- [What you will do] Could you format every entry below as a two-column CSV with the headers instruction and action, one row per entry and each value in a single quoted field with line breaks replaced by spaces? Leave the pictures out.

- [Extracted material]
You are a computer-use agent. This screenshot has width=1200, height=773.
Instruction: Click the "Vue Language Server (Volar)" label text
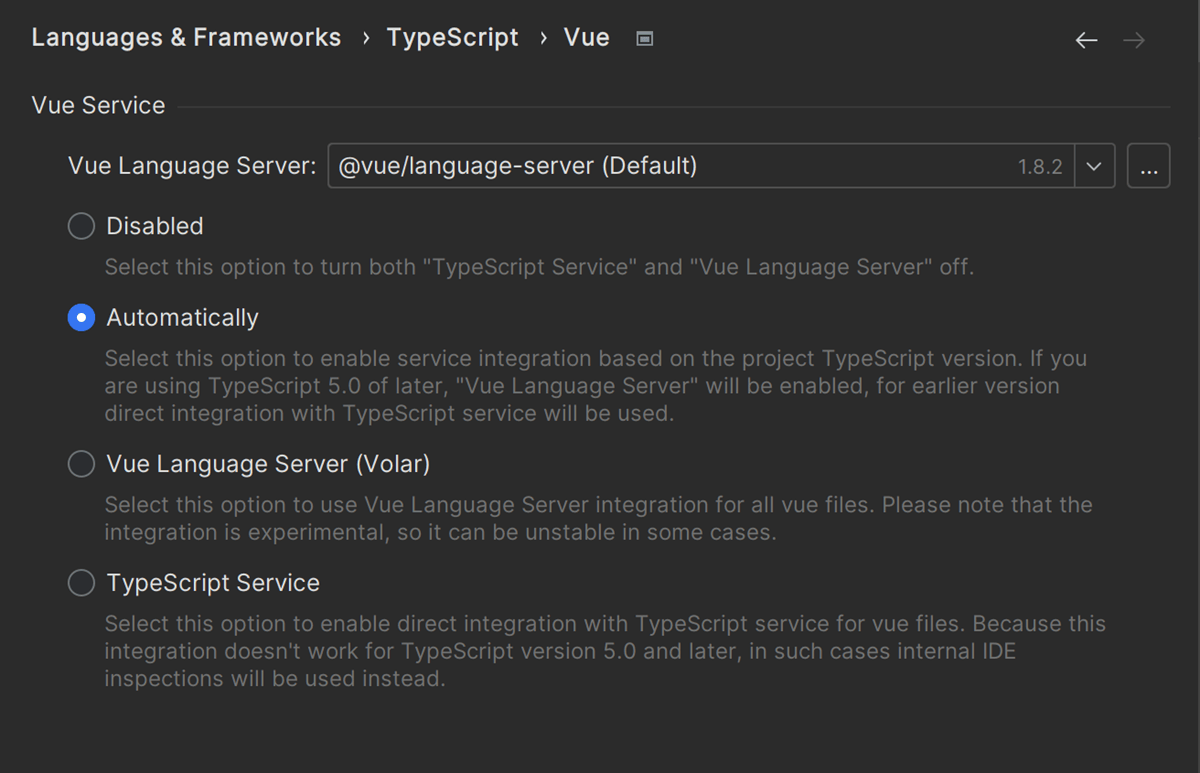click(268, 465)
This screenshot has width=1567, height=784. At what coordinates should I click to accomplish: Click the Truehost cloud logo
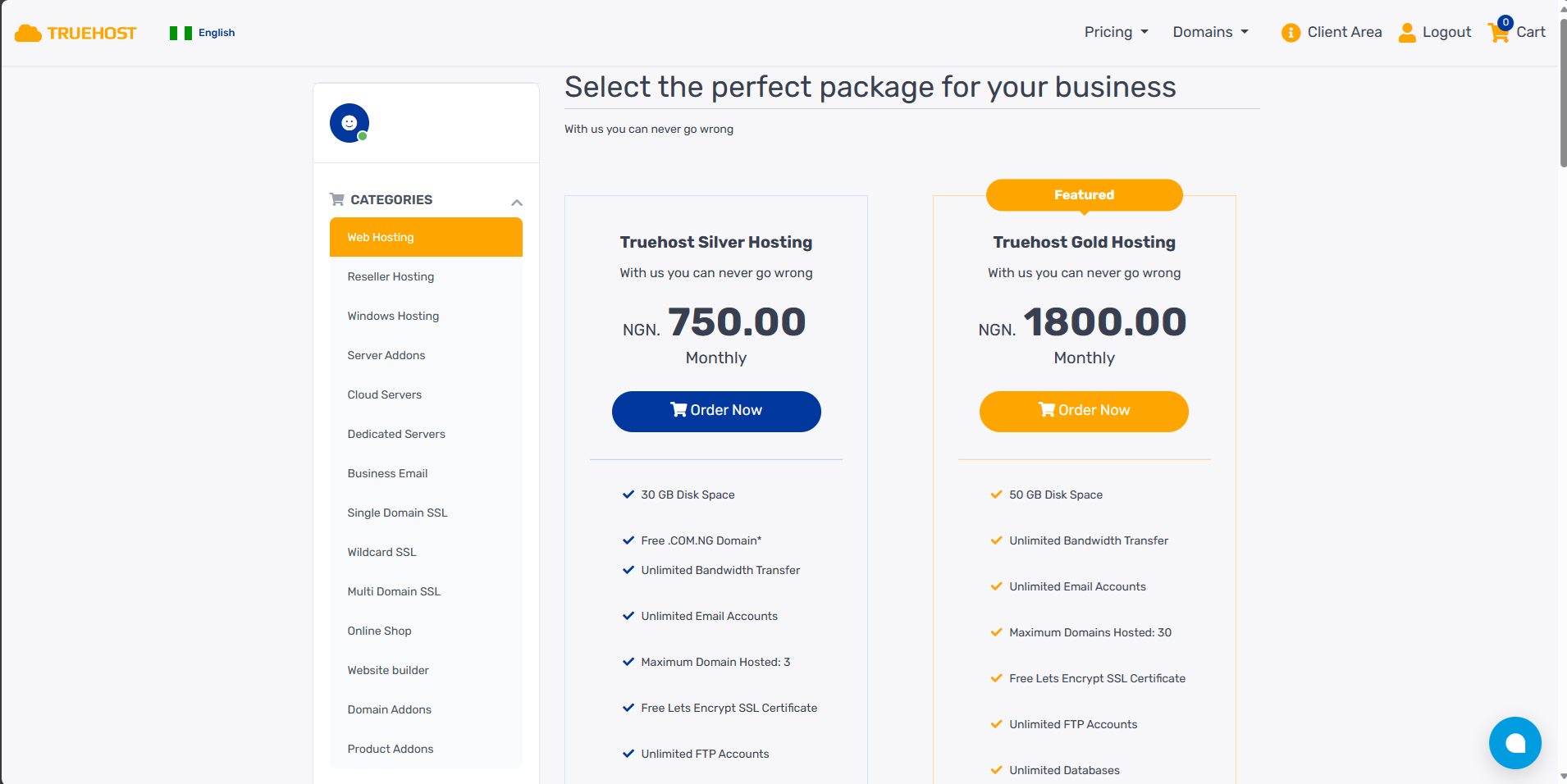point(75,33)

- [Expected output]
instruction,action
"You are a computer-use agent. This screenshot has width=1200, height=773. Instruction: Click the ""Vue Language Server (Volar)"" label text","click(268, 465)"
"This screenshot has width=1567, height=784. At what coordinates should I click to accomplish: Click the Truehost cloud logo","point(75,33)"